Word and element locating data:

━━━

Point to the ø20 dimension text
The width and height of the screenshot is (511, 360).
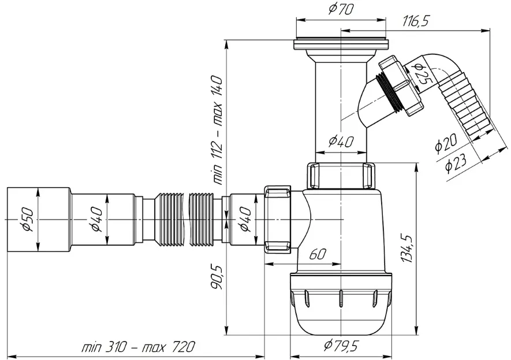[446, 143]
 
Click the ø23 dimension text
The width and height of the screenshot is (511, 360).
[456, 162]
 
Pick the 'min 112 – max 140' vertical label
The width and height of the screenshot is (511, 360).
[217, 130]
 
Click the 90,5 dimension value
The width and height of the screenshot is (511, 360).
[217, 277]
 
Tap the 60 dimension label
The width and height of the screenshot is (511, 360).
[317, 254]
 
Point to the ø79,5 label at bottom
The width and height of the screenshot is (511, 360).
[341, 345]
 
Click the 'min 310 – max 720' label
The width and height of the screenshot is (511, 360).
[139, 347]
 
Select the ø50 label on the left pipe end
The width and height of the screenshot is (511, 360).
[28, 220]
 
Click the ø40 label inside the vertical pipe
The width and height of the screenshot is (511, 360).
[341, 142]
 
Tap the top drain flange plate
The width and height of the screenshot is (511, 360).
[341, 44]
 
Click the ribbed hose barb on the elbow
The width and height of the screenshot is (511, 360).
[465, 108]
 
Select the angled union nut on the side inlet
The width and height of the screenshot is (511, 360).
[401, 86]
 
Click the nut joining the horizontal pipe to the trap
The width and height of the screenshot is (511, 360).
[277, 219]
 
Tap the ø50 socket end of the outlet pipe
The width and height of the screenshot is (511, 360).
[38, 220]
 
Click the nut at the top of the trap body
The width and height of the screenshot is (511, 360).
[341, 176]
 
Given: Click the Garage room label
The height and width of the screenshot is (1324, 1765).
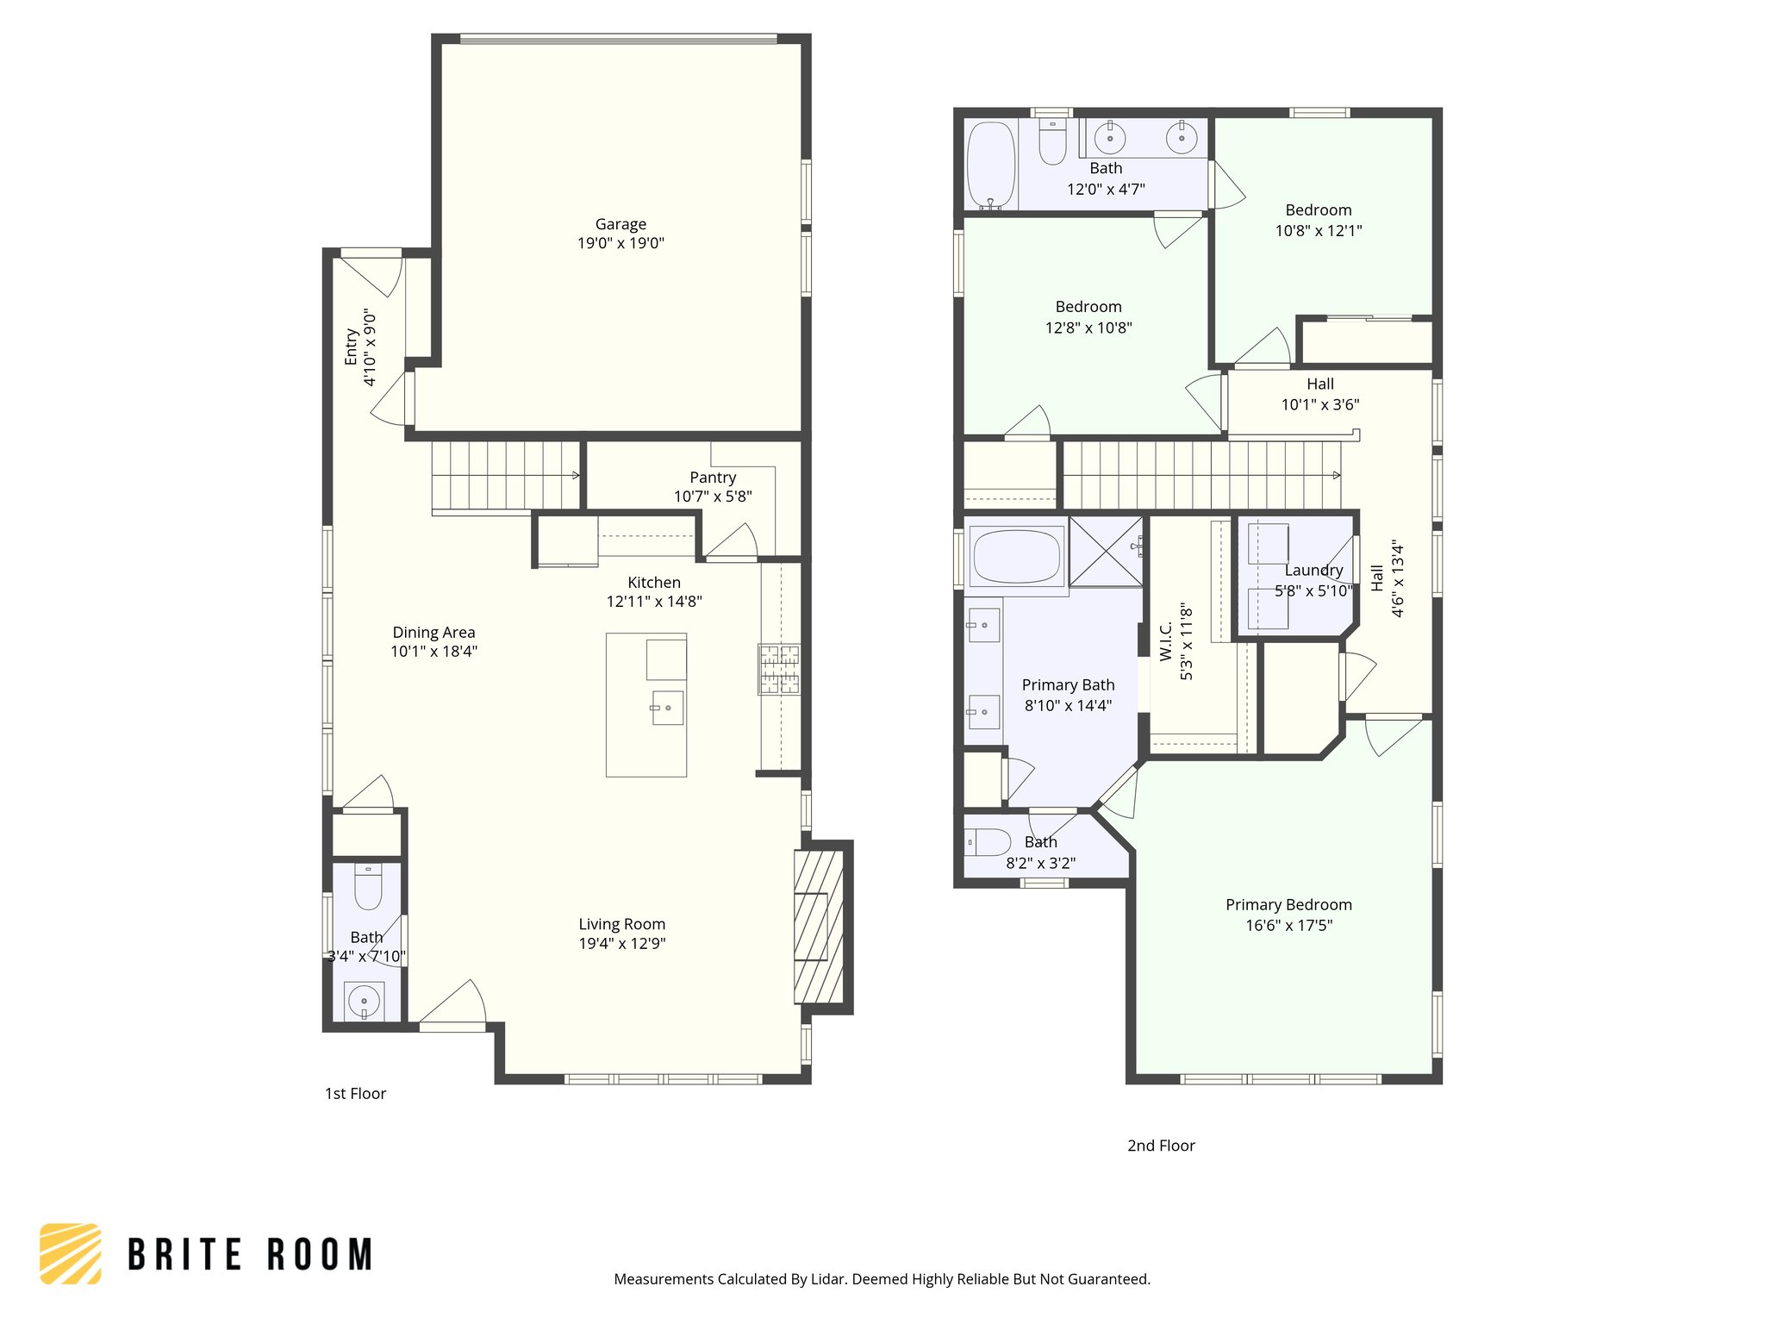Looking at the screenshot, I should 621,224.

━━━

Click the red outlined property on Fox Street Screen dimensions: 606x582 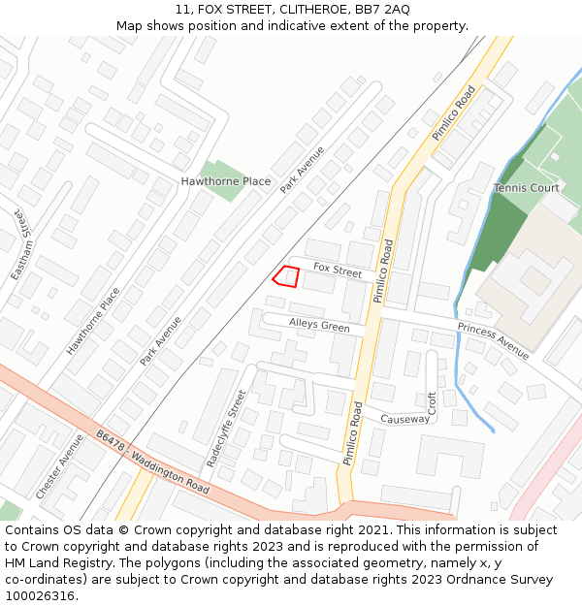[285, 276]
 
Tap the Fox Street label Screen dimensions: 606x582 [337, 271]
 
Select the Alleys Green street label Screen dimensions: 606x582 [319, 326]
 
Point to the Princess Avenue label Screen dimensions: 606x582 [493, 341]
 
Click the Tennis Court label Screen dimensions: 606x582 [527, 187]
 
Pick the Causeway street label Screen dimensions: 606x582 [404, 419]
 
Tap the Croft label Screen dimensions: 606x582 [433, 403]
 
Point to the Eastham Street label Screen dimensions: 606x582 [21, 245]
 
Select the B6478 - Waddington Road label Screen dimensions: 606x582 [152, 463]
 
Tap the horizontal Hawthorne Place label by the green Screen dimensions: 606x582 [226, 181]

━━━

* **What to work on**
Copy out the lines of the items above exactly as they stand, beginning at the line that contains "Click the Tennis" and continuing through the line that contains "Tap the horizontal", both included.

* **Correct output**
Click the Tennis Court label Screen dimensions: 606x582 [527, 187]
 
Pick the Causeway street label Screen dimensions: 606x582 [404, 419]
 
Tap the Croft label Screen dimensions: 606x582 [433, 403]
 
Point to the Eastham Street label Screen dimensions: 606x582 [21, 245]
 
Select the B6478 - Waddington Road label Screen dimensions: 606x582 [152, 463]
 
Tap the horizontal Hawthorne Place label by the green Screen dimensions: 606x582 [226, 181]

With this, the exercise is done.